# The OLS Estimator: Theory, Intuition, and Computation
The following notebook explains the OLS estiamtor from both a computational and intuitive perspective. Many students struggle with the mathematics and intuition of the OLS estimator. This notebook provides all of the mathematical and technical details of the OLS estimator along with Python code examples to build intuition for one of the most important algorithms in applied econometrics and data science.

# The Data Generating Process
The data generator processes, or DGP, is the starting point for our investigation into the OLS estimator. The DGP is the model that generates our data and generating our own data can facilitate the analysis of the OLS estimator. 

Another way to think about this is that the research process is the reverse of the DGP process. When engaging in empirical research, we are looking for the most appropriate DGP. In other words, we are looking for a model that could have produced the data that we have at hand. In may cases, we will not be able to completely determine the "true" DGP, however the point is to get as close as possible to the formula that generated the data. In practical terms, this means the choice of explanatory variables that could we make should mimic as closely as possible the DGP. Of course, the choice of which explanatory variables to include in our model is just one choice to be made, but it illustrates how the research process is designed to approximate the true DGP.

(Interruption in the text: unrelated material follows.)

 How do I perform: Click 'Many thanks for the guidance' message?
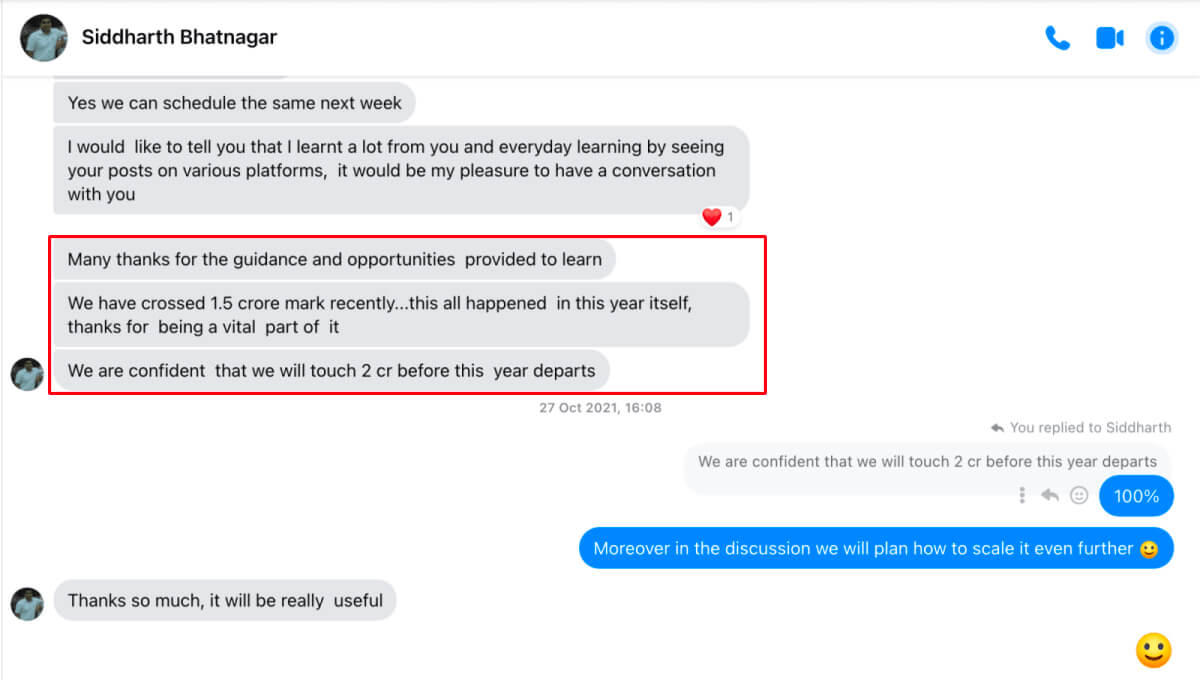[x=334, y=260]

# How do we Generate Data?
Generating data from scratch is a fairly simple process, but there are a few decisions that have to be made. First, we need to determine the number of observations we want in our sample, usually denoted by $N$. Next, we need to determine the number of explanatory variables that we would like in our model, usually denoted as $k$. In this lesson, we will use a $k$ that is greater than one, i.e., $k >1$. When $k>1$, we have more than one explanatory variable and thus have a multiple regression model. The multiple regression model can be expressed using matrix algrebra readily, and we will examine these formulas later in the lesson.

First, we need to import Numpy into our Python session. Numpy is a library that adds various matrix and linear algebra routines that are necessary to compute the quantities of interest that we will need later on in the lesson. We can import Numpy with the following command:

In [2]:
import numpy as np
np.random.seed(123)  # This command sets the random seed so that the results here will match your results.


We also import scipy.stats for some of the statistical calculations that we will perform later on:

In [3]:
import scipy.stats as st


Next, we need to specify the number of observations and number of explanatory variables that we will use in our DGP. It should be noted that these choices are arbitrary, and both of these value can be edited and the notebook re-run.

In [4]:
k = 2       # Number of explanatory variables in our regression model (excluding constant--we will get to this later)
N = 1000   # Number of observations in our dataset

The actual regression model indicates that we have $k = 2$ explanatory variables. Mathematically, this is defined as follows:

$y = \beta_0 + \beta_1 X_1 + \beta_2 X_2 + \varepsilon$

The coefficient $\beta_0$ refers to the constant or intercept term, while $\beta_1$ and $\beta_2$ are the coefficients on the two explanatory variables, respectively.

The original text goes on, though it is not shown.